Death study vetoed

Gov. Brian Sandoval has vetoed a bill providing for an audit of the financial costs of the death penalty in Nevada. His veto message said the bill does not explain how the study will be conducted.

“This bill lacks the specificity necessary to persuade me that the outcome of the audit performed will be fair,” it read. “The bill, for example, lists the costs to be assessed in determining the overall fiscal impact of the imposition of the death penalty, but it does not specify how it is these costs will be assessed.”

These studies are conducted for the legislators themselves to use in deciding how to legislate on various issues. They are conducted during the interim between legislative sessions. Between the 2009 and 2011 legislatures, for instance, interim studies were conducted on group homes, energy production, home rule in Nevada, and several other topics. Governors have generally not interfered with the studies.

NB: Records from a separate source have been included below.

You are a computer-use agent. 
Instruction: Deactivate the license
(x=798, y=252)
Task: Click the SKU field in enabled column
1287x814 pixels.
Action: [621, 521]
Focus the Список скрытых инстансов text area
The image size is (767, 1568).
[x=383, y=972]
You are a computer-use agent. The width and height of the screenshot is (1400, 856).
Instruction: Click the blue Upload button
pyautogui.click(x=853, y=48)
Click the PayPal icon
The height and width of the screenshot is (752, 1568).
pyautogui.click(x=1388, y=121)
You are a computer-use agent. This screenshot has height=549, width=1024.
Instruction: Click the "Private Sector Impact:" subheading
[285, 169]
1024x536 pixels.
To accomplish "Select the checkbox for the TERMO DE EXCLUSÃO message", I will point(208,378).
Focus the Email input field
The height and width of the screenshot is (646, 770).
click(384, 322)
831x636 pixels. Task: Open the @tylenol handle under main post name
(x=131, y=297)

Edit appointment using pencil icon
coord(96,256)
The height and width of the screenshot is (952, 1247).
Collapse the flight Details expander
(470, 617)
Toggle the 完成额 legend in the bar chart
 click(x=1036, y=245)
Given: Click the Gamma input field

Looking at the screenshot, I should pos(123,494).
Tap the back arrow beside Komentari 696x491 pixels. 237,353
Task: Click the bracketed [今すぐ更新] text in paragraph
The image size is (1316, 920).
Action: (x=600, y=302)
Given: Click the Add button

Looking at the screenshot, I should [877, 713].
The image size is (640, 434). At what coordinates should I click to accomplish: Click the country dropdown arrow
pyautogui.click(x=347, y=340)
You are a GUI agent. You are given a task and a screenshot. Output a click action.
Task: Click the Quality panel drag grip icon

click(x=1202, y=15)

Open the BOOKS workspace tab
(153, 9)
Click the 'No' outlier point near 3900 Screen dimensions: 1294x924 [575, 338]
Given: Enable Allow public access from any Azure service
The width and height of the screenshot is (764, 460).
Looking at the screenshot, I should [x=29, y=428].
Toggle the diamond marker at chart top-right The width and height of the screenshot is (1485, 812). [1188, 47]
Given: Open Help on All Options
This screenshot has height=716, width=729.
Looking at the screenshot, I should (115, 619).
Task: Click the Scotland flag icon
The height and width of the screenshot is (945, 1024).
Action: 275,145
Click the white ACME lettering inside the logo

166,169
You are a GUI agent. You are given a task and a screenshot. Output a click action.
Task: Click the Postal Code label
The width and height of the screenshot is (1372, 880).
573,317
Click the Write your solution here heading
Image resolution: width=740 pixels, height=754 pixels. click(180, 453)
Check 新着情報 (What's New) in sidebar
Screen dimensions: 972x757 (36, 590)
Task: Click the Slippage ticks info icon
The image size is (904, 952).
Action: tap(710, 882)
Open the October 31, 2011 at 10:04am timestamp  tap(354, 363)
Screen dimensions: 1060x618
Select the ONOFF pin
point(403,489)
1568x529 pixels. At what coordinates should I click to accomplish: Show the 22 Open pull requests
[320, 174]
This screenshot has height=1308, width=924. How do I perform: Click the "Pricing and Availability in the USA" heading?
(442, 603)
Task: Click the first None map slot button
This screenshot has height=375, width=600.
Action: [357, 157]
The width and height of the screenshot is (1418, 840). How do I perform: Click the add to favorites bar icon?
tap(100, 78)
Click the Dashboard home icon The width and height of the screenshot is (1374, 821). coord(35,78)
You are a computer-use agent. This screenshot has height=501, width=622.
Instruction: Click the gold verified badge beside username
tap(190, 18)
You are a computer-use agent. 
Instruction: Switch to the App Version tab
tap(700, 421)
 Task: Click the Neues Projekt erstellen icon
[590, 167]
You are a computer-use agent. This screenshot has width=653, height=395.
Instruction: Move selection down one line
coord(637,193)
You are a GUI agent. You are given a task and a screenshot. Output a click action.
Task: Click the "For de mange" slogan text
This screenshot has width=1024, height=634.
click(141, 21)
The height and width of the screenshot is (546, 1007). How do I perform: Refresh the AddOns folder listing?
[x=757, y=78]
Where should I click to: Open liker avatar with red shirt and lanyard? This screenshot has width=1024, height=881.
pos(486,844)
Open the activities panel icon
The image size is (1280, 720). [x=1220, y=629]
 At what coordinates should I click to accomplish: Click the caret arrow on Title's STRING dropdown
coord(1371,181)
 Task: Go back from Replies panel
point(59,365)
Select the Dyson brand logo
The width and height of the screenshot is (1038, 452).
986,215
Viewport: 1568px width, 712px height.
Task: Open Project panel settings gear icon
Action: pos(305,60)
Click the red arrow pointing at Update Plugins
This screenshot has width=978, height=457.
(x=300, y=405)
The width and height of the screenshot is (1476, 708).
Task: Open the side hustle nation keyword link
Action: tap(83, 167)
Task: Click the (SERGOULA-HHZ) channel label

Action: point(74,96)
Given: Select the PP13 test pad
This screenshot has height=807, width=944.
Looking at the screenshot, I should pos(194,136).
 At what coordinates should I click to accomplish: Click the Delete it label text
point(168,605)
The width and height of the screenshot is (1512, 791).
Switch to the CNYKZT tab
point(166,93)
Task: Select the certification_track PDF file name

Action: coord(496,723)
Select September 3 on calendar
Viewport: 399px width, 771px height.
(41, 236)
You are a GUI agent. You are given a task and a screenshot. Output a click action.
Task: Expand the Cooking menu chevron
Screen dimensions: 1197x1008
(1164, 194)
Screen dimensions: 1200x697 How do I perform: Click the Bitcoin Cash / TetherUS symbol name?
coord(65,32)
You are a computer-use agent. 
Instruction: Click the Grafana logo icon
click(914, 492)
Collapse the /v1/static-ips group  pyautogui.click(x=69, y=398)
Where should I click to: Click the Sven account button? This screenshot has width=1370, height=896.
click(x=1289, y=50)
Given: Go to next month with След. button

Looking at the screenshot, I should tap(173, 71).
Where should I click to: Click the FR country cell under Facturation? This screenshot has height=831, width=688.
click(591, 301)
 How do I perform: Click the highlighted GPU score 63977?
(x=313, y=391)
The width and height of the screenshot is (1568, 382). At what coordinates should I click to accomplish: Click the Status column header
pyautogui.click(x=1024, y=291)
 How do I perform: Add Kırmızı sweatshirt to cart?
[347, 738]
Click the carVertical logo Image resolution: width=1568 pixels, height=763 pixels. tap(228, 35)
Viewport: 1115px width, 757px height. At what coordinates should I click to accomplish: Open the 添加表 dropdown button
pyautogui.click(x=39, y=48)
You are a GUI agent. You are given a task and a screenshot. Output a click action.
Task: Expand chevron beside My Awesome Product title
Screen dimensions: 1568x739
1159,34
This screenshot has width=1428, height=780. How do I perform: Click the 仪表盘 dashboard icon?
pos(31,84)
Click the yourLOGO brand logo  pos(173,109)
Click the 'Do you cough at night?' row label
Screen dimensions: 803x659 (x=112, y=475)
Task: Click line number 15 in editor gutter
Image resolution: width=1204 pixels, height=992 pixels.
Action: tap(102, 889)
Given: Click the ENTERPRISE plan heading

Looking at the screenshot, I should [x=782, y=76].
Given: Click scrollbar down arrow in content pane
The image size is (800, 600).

Studies can be done in different ways—by the legislative staff, by Nevada legislative committees, or by an outside group commissioned by the legislature. For instance, for the last major study completed on the Nevada tax system—done in 1987-88—Price Waterhouse and the Urban Institute were hired for the job. In the case of the death penalty study, it would have been done by the Nevada Legislature’s own audit division, the same agency that audits all agencies.

Nevada Coalition on the Death Penalty lobbyist Nancy Hart said, “His [Sandoval’s] concerns were raised in hearings in both houses, and the bills were completely unopposed.”

She said the study is nonpartisan because it would be done by the Legislative Council Bureau’s audit division. “Legislators of both parties look to the LCB audit division as a completely unbiased source,” Hart said, noting that the audit was not to be done by a university or a think tank.

But the vote was hardly nonpartisan. It was straight party line in the Senate, and only Democrat John Ellison and Republican Pat Hickey broke from the party line in the Assembly.